Berdasarkan penguraian latar belakang tersebut, maka dapat dirumuskan

pokok masalah yang dikaji dalam skripsi ini yaitu bagaimana Efektifitas

Implementasi Peraturan Wali Kota Nomor 36 Tahun 2020 Tentang Percepatan

Pengendalian Corona Virus Disease 2019 (COVID-19) Di Kota Makassar

(Telaah Yuridis Perspektif Siyasah Syar’iyyah). Berdasarkan pokok masalah


tersebut, agar pembahasan lebih fokus maka dapat merumuskan beberapa sub

masalah sebagai berikut:

1. Bagaimana implementasi pemberlakuan Peraturan Wali Kota Nomor 36

Tahun 2020 Tentang Percepatan Pengendalian Corona Virus Disease 2019

(COVID-19) Di Kota Makassar?

2. Bagaimana pencegahan Corona Virus Disease 2019 (COVID-19) dalam

perspektif siyasah syar’iyyah?

D. Kajian Penelitian Terdahulu

Agar nantinya pembahasan ini lebih fokus pada pokok kajian maka

dilengkapi beberapa literatur yang masih berkaitan dengan pembahasan yang

dimaksud diantaranya adalah sebagai berikut:

1. Jimly Asshiddiqie, Pengantar Ilmu Hukum Tata Negara. Buku ini secara

komprehensif dari segi definisi dan metode menjelaskan corak keilmuan

bidang hukum tata negara dalam perkembangannya diindonesia. Hanya

saja buku ini memuat seluruhnya corak hukum tata negara secara umum

dan positif, sedangkan yang ingin diteliti terkait administrasi pemberian

izin untuk mendirikan bangunan dalam hukum tata negara Islam (Siyasah

Syar’iyyah).

2. Eman Supriatna, Wabah Corona Virus Disease Covid 19 Dalam

Pandangan Islam, pembahasan dari jurnal ini sangatluas jangkauannya

dan menurut pandangan saya bahwa Covid-19 dalam Pandangan Islam

merupakan sebuah kejadian pandemi wabah virus menular seperti di

zaman Nabi Muhammad SAW. dan para sahabat yang disebut dengan
Tho’un. Meskipun masih terjadi perdebatan diantara para ulama tentang

penyebutan Tho’un untuk covid-19 ini, namun faktanya wabah covid-19

ini memang sangat mirip kasusnya dengan peristiwa di zaman Nabi

Muhammad SAW. dan para sahabat. Akhirnya kita bisa menyimpulkan

pula bahwa dalam pandangan Islam pandemi virus covid-19 ini merupakan

suatu ujian dari Allah SWT. Kepada umat manusia, agar manusia bisa

mengingat kembali bahwa Allah SWT. Maha kuasa atas segala-galanya

tentang dunia ini. Sebagai manusia biasa yang tiada daya dan upaya

tentunya kita harus selalu memanjatkan doa kepada Allah SWT. Semoga

wabah covid-19 segera berakhir.

3. Yuliana, Corona Virus Disease (Covid 19); Sebuah Tinjauan Literaturi.
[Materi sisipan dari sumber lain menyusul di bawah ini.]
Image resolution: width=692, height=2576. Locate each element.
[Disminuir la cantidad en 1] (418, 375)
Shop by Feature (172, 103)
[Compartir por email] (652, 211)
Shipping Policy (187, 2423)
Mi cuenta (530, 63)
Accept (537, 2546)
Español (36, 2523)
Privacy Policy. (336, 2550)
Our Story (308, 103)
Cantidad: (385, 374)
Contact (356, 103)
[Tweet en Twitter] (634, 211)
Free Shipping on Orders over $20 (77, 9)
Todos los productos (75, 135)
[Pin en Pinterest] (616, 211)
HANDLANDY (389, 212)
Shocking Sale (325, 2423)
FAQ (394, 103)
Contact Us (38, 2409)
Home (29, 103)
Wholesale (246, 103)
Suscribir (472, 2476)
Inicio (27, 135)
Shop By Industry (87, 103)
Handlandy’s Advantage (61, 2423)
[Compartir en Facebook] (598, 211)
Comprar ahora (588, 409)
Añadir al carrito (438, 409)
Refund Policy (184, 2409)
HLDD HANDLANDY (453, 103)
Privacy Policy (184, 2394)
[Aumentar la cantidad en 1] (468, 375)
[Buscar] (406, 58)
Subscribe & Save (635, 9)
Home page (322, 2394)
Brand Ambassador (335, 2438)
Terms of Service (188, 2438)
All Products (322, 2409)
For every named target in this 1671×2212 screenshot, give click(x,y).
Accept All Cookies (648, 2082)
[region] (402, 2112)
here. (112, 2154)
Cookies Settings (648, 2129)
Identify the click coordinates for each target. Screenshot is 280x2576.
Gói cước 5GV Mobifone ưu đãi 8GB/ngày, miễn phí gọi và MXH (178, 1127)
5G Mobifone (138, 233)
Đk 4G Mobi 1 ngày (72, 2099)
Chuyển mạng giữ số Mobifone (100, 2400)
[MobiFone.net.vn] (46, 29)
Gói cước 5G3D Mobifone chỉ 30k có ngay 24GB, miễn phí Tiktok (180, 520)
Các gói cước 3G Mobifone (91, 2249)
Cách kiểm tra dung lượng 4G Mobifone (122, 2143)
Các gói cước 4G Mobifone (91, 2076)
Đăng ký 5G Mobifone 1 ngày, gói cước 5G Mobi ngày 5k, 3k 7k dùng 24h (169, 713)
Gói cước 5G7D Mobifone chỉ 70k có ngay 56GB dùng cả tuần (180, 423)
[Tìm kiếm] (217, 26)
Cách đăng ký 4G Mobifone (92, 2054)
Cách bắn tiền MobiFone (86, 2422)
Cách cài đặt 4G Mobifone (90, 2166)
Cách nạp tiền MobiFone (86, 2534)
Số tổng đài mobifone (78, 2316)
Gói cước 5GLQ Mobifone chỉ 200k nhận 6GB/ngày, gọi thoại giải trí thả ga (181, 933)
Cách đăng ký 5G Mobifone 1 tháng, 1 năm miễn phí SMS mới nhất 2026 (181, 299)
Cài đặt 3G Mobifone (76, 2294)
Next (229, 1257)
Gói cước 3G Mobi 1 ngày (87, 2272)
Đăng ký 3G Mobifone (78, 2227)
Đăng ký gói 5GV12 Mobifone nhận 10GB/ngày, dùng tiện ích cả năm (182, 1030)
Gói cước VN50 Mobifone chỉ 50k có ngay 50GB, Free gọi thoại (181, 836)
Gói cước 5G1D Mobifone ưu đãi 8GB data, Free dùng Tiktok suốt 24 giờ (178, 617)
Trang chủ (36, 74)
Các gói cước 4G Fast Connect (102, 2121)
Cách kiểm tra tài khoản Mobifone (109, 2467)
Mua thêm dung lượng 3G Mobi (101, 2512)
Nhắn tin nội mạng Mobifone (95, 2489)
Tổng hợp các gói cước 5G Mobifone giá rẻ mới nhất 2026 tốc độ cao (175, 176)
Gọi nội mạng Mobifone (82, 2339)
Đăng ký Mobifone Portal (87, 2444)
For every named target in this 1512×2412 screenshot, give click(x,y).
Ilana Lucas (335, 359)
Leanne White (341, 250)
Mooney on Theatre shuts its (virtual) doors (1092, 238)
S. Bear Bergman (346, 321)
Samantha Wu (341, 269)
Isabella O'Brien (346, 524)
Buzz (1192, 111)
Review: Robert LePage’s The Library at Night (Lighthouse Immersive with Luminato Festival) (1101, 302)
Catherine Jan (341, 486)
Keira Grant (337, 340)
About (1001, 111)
Yang dapat saya simpulkan dalam jurnal ini ialah Covid-19 merupakan

infeksi virus baru Virus ini bermula di Wuhan, China pada 31 Desember

2019. Virus yang merupakan virus RNA strain tunggal positif ini

menginfeksi saluran pernapasan. Penegakan diagnosis dimulai dari gejala

umum berupa demam, batuk dan sulit bernapas hingga adanya kontak erat

dengan negara-negara yang sudah terifinfeksi. Pengambilan swab

tenggorokan dan saluran napas menjadi dasar penegakan diagnosis

coronavirus disease. Penatalaksanaan berupa isolasi harus dilakukan untuk

mencegah penyebaran lebih lanjut


E. Tujuan dan Kegunaan Penelitian

1. Tujuan Penelitian

Adapun yang menjadi tujuan penelitian ini untuk menjawab rumusan

masalah sebagai berikut:

a. Untuk mengetahui dan menganalisis tujuan pemberlakuan Peraturan Wali

Kota Nomor 36 Tahun 2020 Tentang Percepatan Pengendalian Corona Virus

Disease 2019 (COVID-19) Di Kota Makassar?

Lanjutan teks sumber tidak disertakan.